Ma irrompe una novità in quella che sembra essere una decisione già presa e sulla quale la maggioranza a 5 stelle si ritroverà ancora una volta compatta: l’atto di diffida presentata dai proprietari dei terreni oggetto della variante annullata. Secondo loro, “il Comune di Pomezia a distanza di oltre sei anni dalla data di adozione della variante, comunicava l’annullamento della variante in quanto basata su calcoli errati” ma l’annullamento in sé sarebbe “palesemente illegittimo per contrasto sia con i principi giuridici in materia di atti di ritiro, sia per carenza di presupposti di fatto”.

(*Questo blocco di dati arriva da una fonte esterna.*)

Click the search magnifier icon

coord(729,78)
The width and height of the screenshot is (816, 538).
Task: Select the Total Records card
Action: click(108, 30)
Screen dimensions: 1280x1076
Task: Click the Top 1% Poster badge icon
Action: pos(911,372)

Doveva, secondo i proprietari, intervenire la Regione con un pronunciamento favorevole in quanto “lo jus poenitendi non è più esercitabile dal Comune dopo la fase dell’approvazione regionale”. Il potere di autotutela non può essere fatto in maniera unilaterale quando i soggetti coinvolti sono più di uno. Ma soprattutto mancano elementi di “ragionevolezza nella valutazione dei diversi interessi coinvolti”.
Il Comune la pensa diversamente: I dati emersi dall’esame degli Uffici tecnici comunali rileverebbero la “carenza della dotazione minima di standard urbanistici, vale a dire di aree da destinare a verde pubblico, parcheggi, impianti sportivi, strutture di aggregazione sociale per famiglie, giovani e anziani, una scuola secondario di primo grado. L’annullamento in autotutela e la conseguente ripianificazione dell’area vanno nella direzione della tutela dell’interesse pubblico e di un corretto utilizzo del territorio”.
La palla è rimandata al Consiglio comunale. Ma nella diffida si avverte che qualora l’annullamento in autotutela della variante saranno “adite le autorità giudiziarie anche per accertare le personali responsabilità di tutti gli organi comunali oltre ad ottenere il risarcimento di tutti i danni per l’emanazione di un provvedimento palesemente illegittimo”.